Aim of the exercise: Repeat the text of every item below word for word, leaving out the pictures.

(Items from a collection)
################

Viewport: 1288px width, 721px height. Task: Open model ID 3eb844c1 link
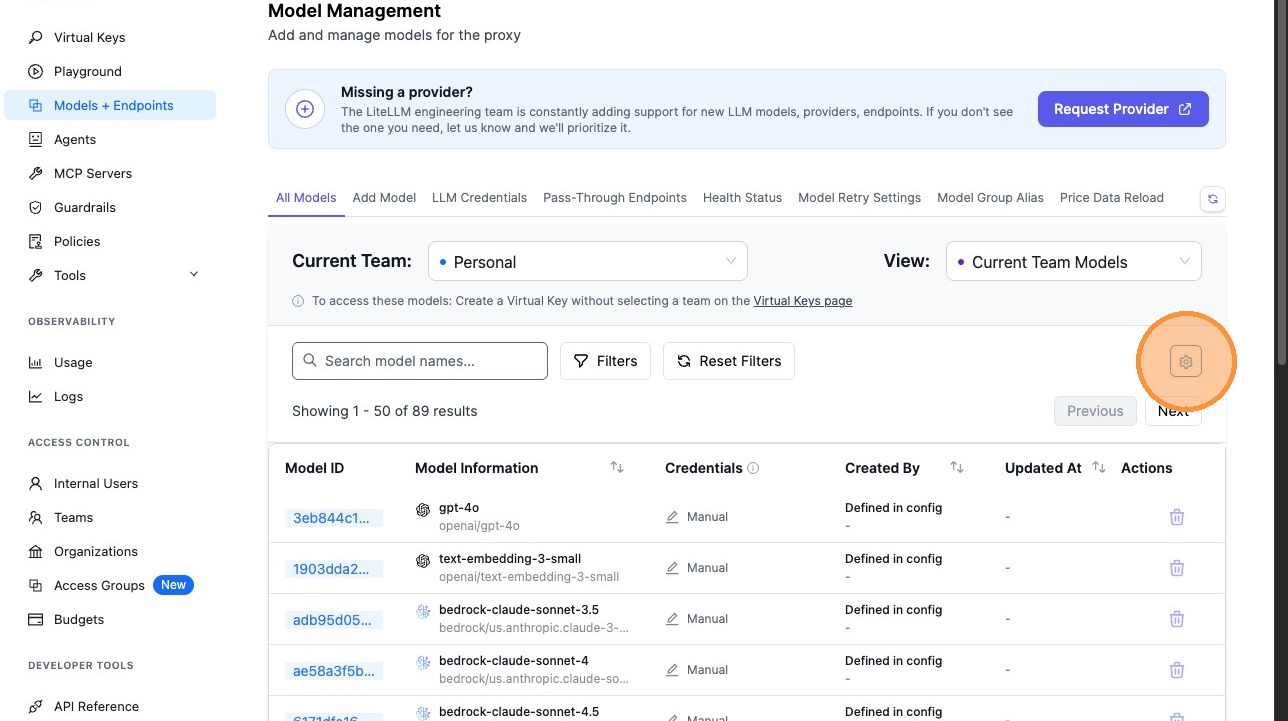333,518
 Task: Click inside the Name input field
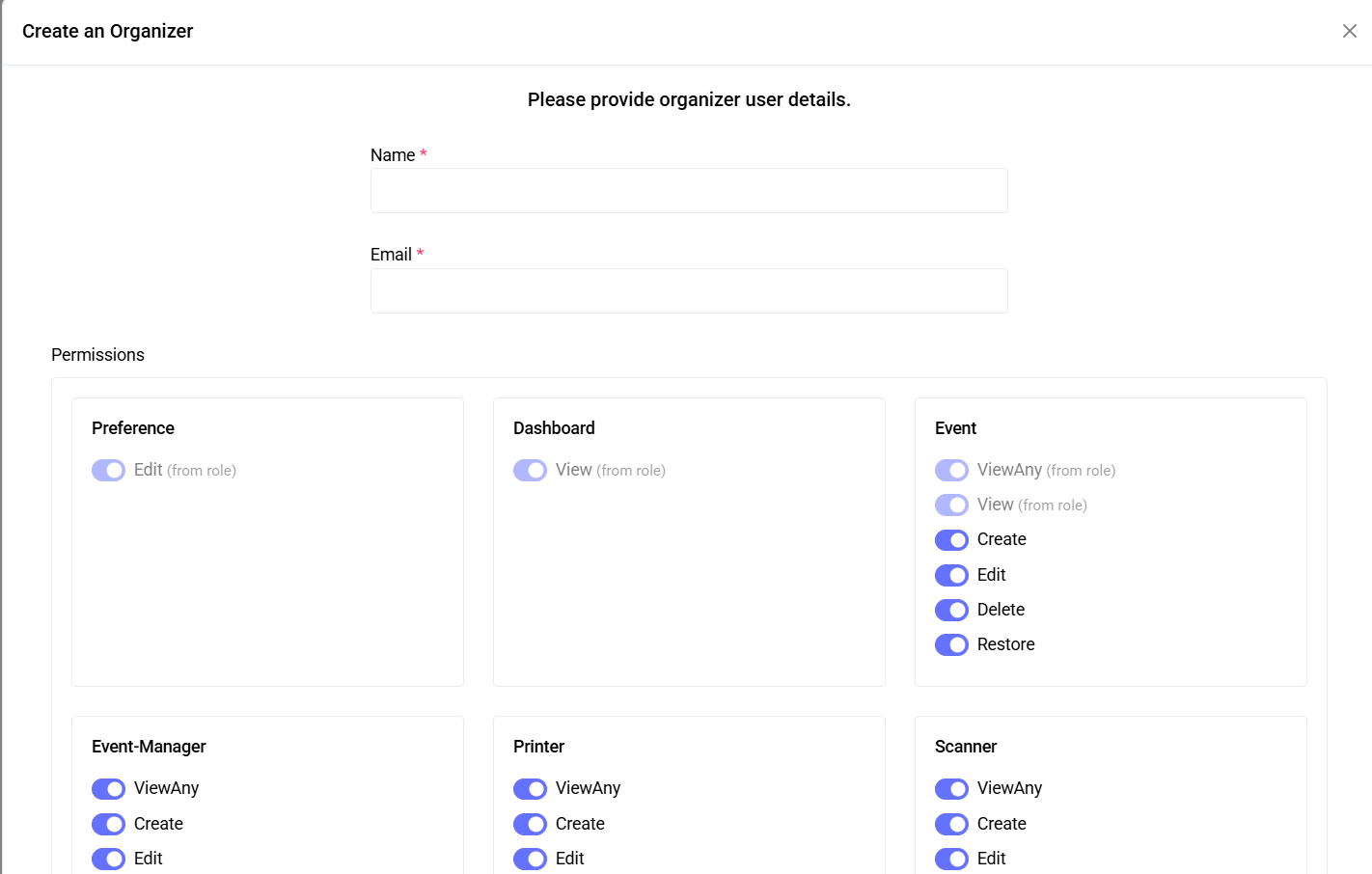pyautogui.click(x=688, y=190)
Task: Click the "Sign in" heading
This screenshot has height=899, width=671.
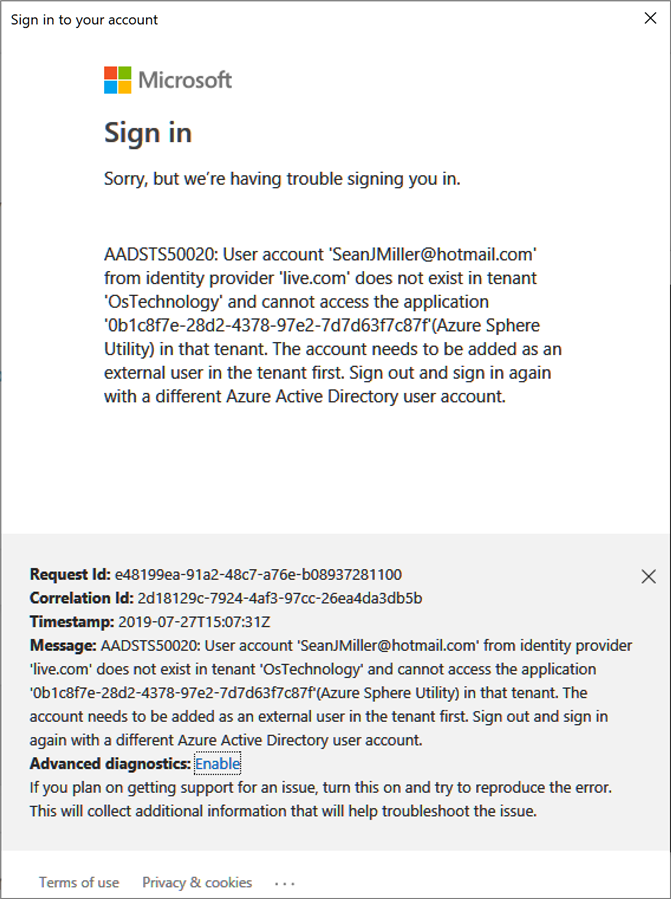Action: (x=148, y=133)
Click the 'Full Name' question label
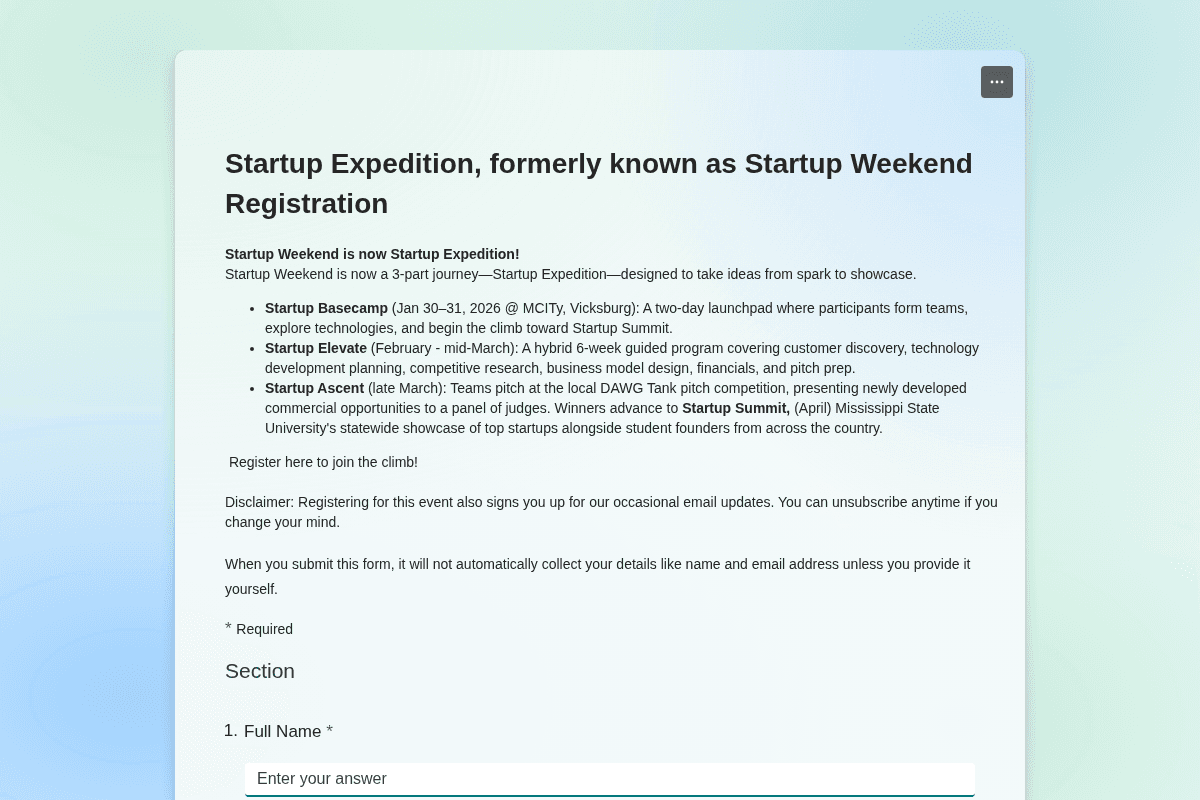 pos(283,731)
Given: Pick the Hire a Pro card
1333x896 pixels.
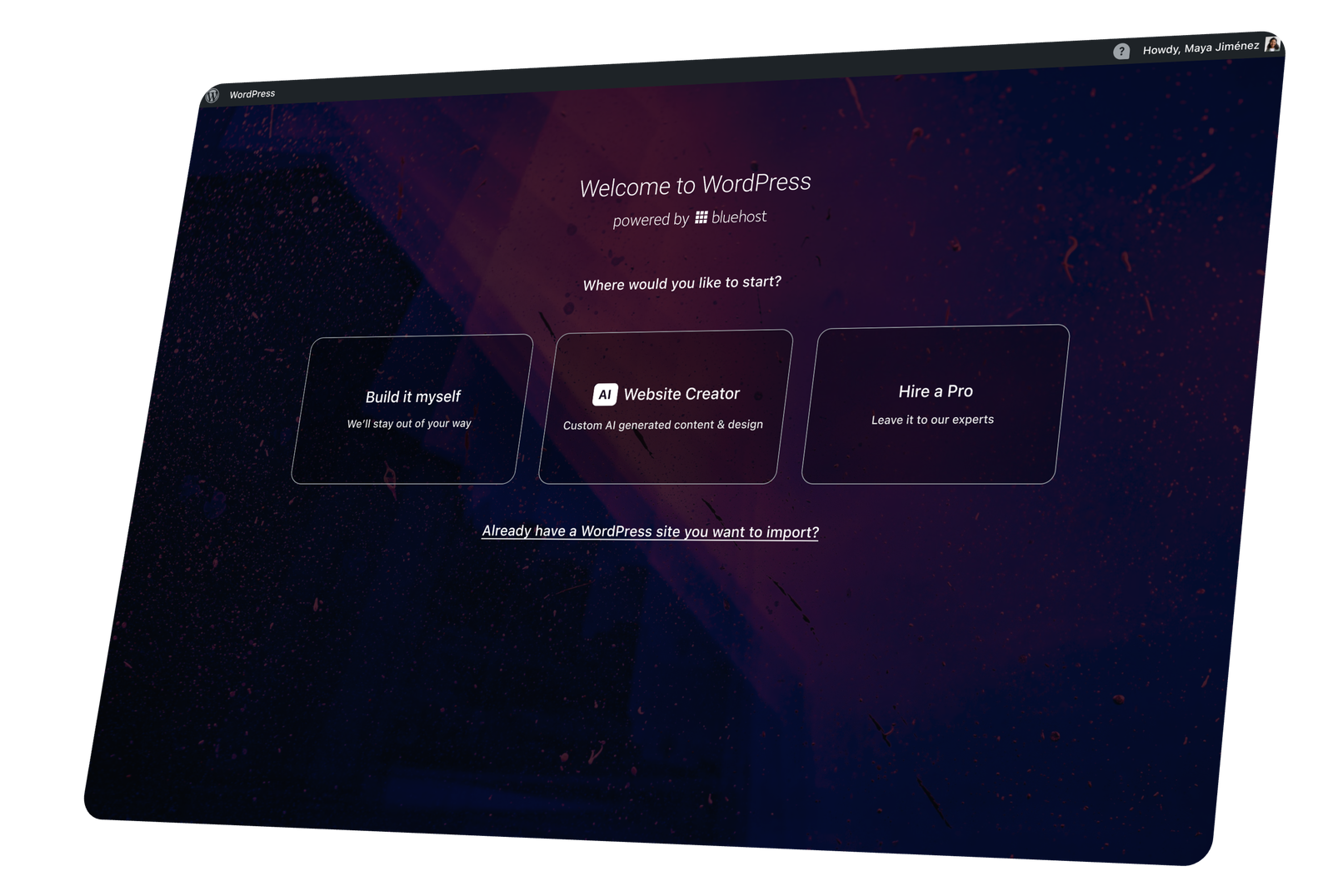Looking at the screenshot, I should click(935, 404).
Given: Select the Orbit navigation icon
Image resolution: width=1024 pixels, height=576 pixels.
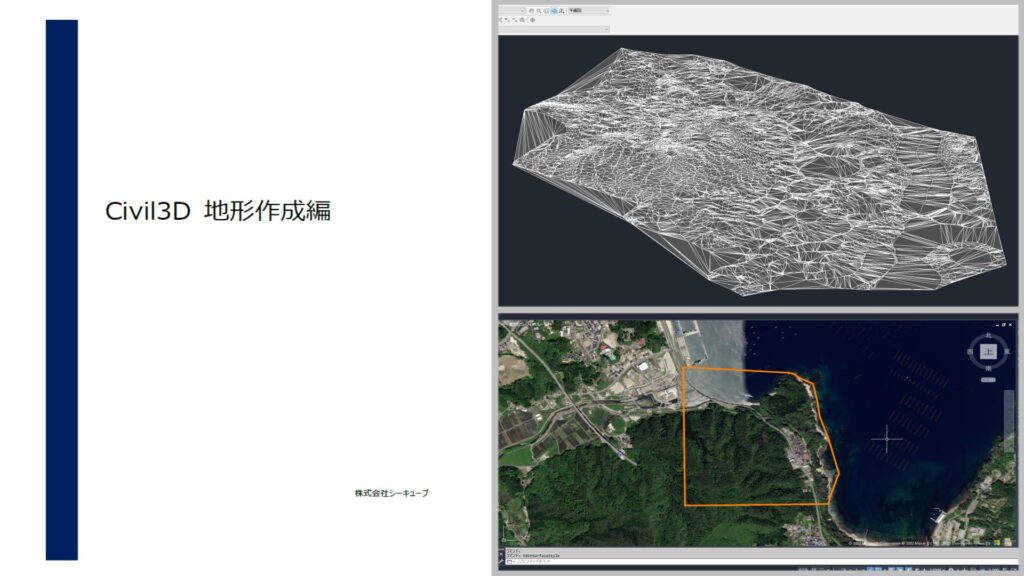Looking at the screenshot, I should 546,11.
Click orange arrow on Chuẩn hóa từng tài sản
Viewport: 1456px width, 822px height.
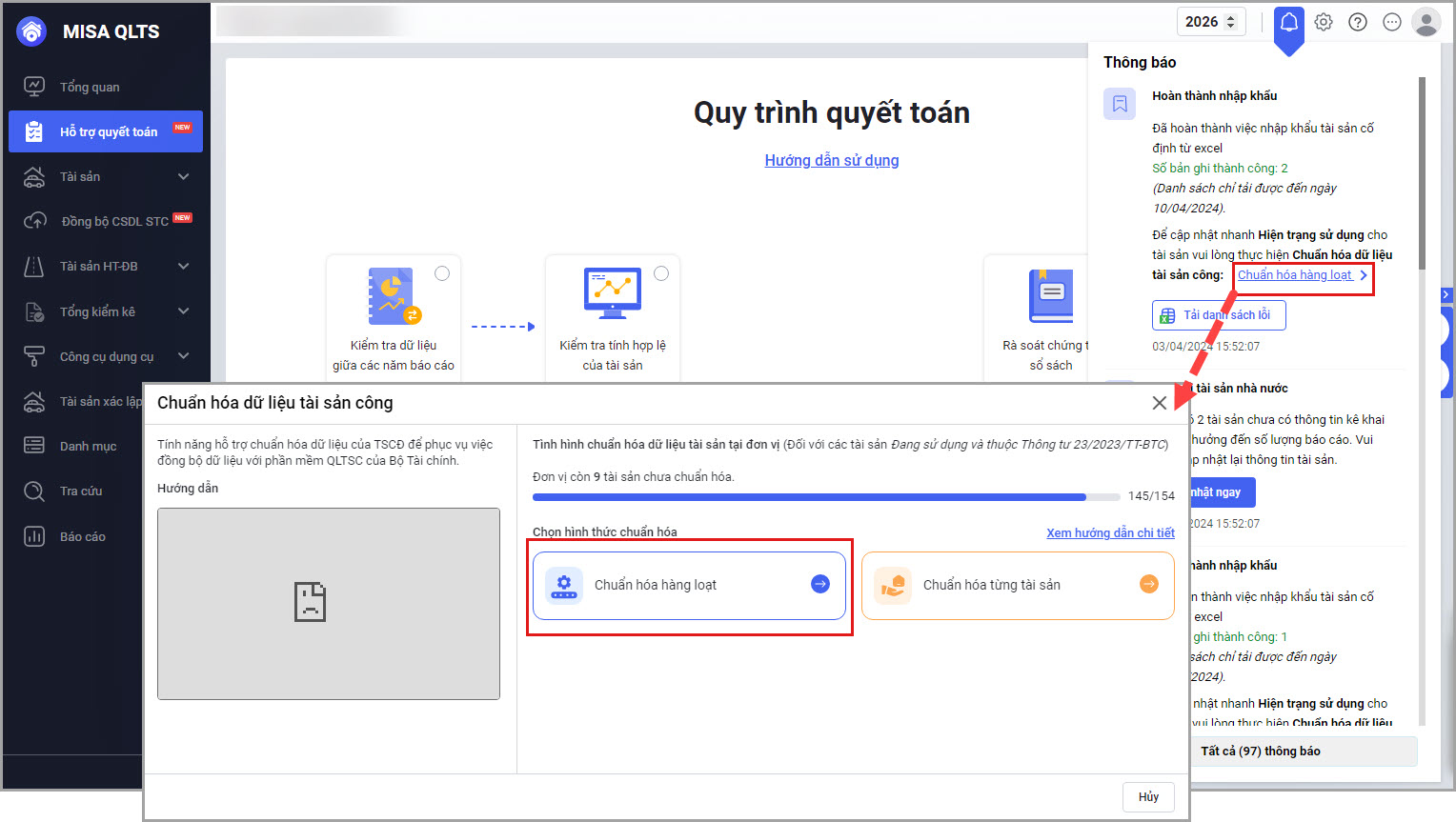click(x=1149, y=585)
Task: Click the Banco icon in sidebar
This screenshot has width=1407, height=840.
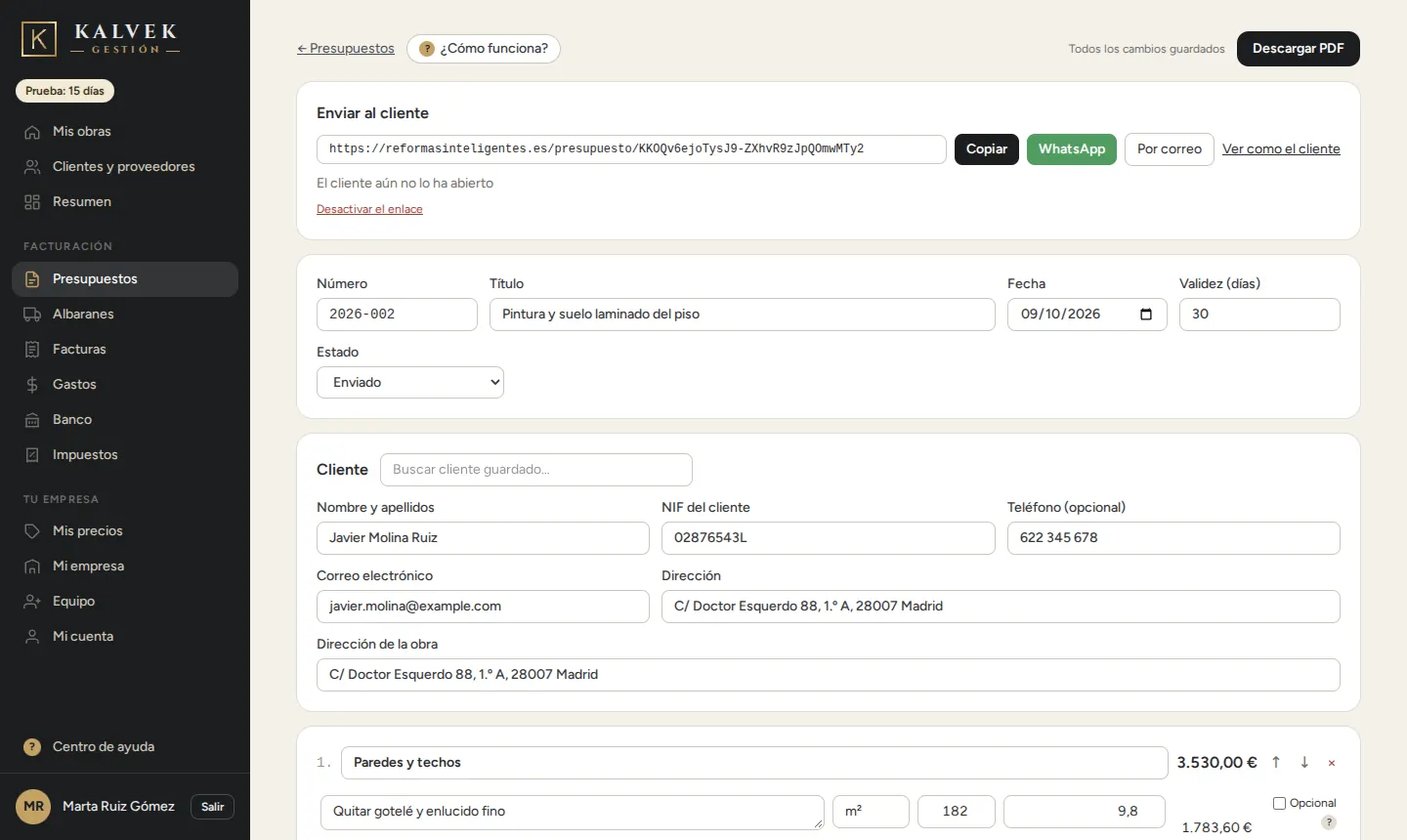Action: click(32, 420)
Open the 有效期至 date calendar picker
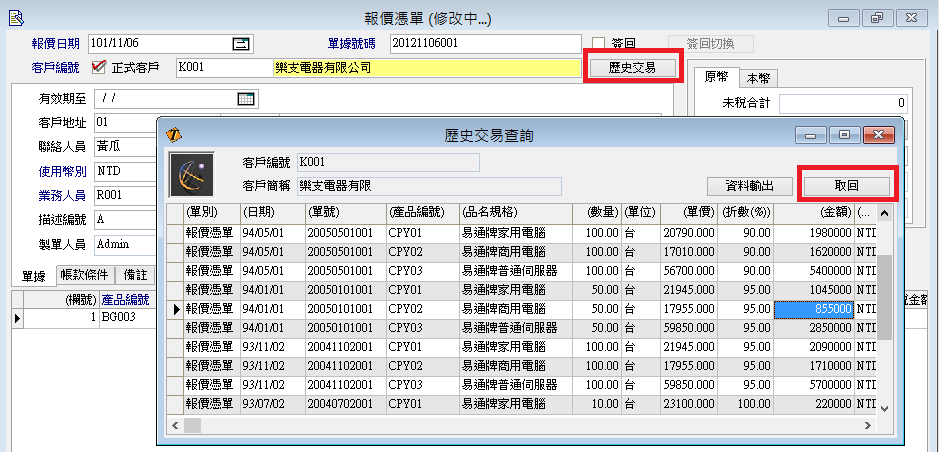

################

Exercise response:
Viewport: 1288px width, 721px height. Task: Open model ID 3eb844c1 link
333,518
 Task: Click inside the Name input field
pyautogui.click(x=688, y=190)
Task: Click the "Sign in" heading
This screenshot has height=899, width=671.
Action: (x=148, y=133)
Click the 'Full Name' question label
 pos(283,731)
Given: Pick the Hire a Pro card
1333x896 pixels.
Looking at the screenshot, I should click(935, 404).
Given: Select the Orbit navigation icon
Image resolution: width=1024 pixels, height=576 pixels.
Looking at the screenshot, I should 546,11.
Click orange arrow on Chuẩn hóa từng tài sản
Viewport: 1456px width, 822px height.
click(x=1149, y=585)
Task: Click the Banco icon in sidebar
This screenshot has width=1407, height=840.
Action: click(32, 420)
Open the 有效期至 date calendar picker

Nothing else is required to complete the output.